New Testament scholar Joseph Fitzmyer comments:
‘Kata physin denotes living or existing in harmony with the native or natural order of things, a peculiarly Greek, especially Stoic, idea. This Hellenistic philosophical notion has colored Paul’s thinking, but in the context of vv 19–23, “nature” also expresses for him the order intended by the Creator, the order that is manifest in God’s creation or, specifically in this case, the order seen in the function of sexual organs themselves, which were ordained for an expression of love between man and woman and for the procreation of children. Paul now speaks of the deviant exchange of those organs as a use para physin.’
Kruse cites a number of ancient authors (both Greek and Jewish) in support of the view that in this text ‘Paul uses physis/physikos to denote natural and unnatural relations, that is, those consistent with human nature (kata physin) or contrary to human nature (para physin)’
‘For example, Plato condemns pederasty and marriage between men as ‘contrary to nature’;
T. Naph. 3:4–5 charges people: ‘Do not become like Sodom, which departed from the order of nature’;
Philo combines the Greek notion of things contrary to nature with the Jewish idea of things contrary to law, and regards sexual aberrations as violations of ‘the law of nature’ (Abr. 135–136);
Josephus speaks of women’s menstruation and the union of a man and wife as ‘according to nature’ (Ag. Ap. 2.199), while he describes sodomy as ‘unnatural’ (Ag. Ap. 2.275);
Seneca condemned homosexual exploitation (Ep. 47.7–8), and Plutarch regarded homosexual practice as ‘contrary to nature’ (The Dialogue on Love 751c-e; 752b-c).
The early church fathers interpreted Paul’s statement in 1:26 that their ‘women [lit. ‘females’] exchanged natural relations for unnatural ones’ as female homosexual practice. For example, Ambrosiaster says: ‘Paul tells us that these things came about, that a woman should lust after another woman, because God was angry at the human race because of its idolatry’, and Chrysostom maintains: ‘But when God abandons a person to his own devices, then everything is turned upside down. Thus not only was their doctrine satanic, but their life was too.… How disgraceful it is when even the women sought after these things, when they ought to have a greater sense of shame than men have’. (Paragraphing added)

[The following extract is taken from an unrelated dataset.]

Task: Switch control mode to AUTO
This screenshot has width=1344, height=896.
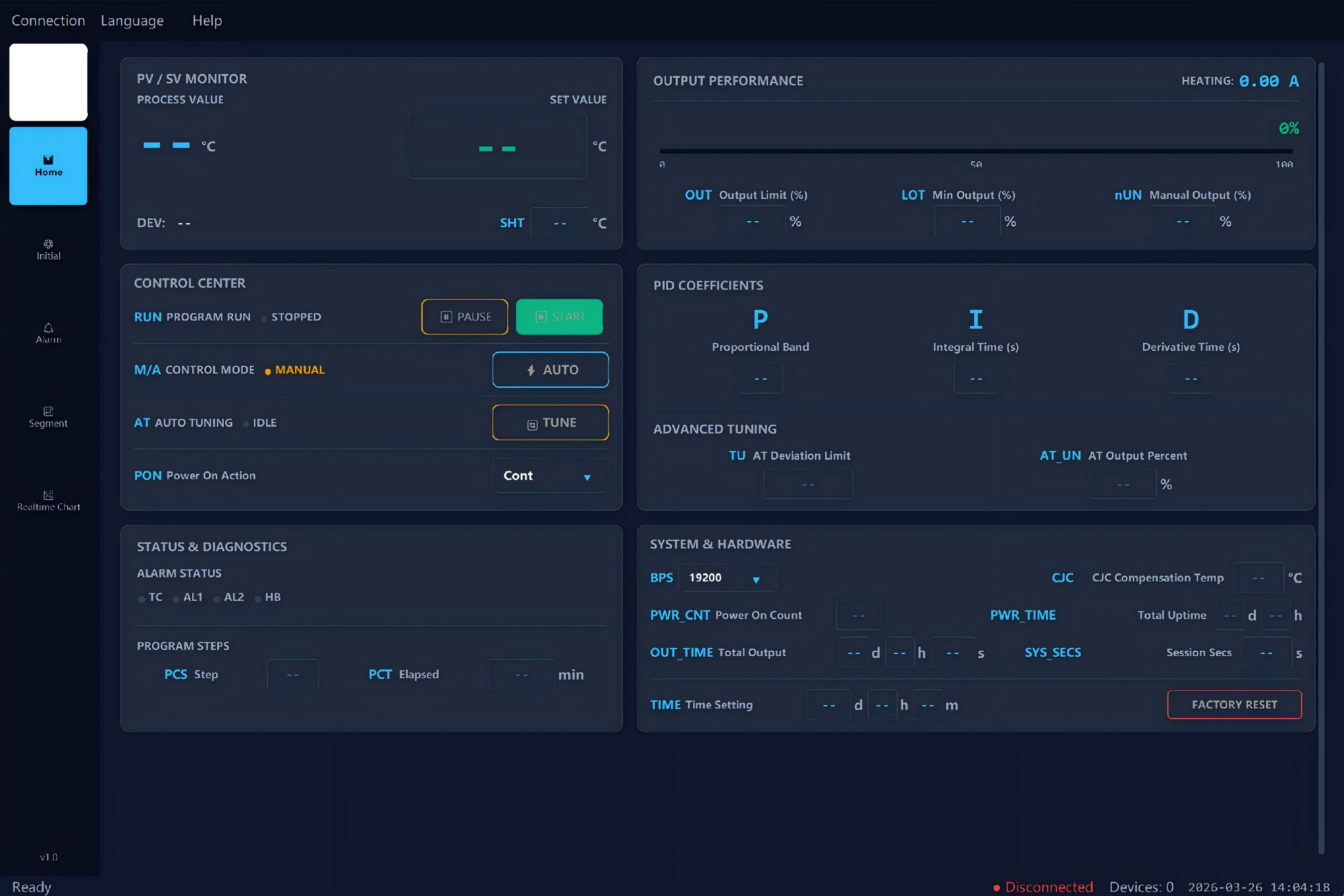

Edwards notes that for Paul,
‘homosexuality is a forsaking of a natural relationship instituted according to the purpose of the Creator, i.e., heterosexuality, for an unnatural relationship which reverses the Creator’s purpose. Homosexuality changes something originally oriented to the opposite sex as a complement and inverts it to itself, thus perverting the created order. Like all sin, it is a disorientation which leads to confusion. Thus, the dishonoring of God results in the disordering of human life.’
Loader takes the same view, writing that
‘for Paul, what is natural has theological status because it is how God created things to be and so it is what is right (1 Cor 11:16).’
Wright comments:
‘His point is not “there are some exceptionally wicked people out there who do these revolting things” but “the fact that such clear distortions of the creator’s male-plus-female intention occur in the world indicates that the human race as a whole is guilty of a character-twisting idolatry.” He sees the practice of same-sex relationships as a sign that the human world in general is out of joint.’
Of the alternatives outlined, the last-mentioned has the widest scholarly support and is to be preferred.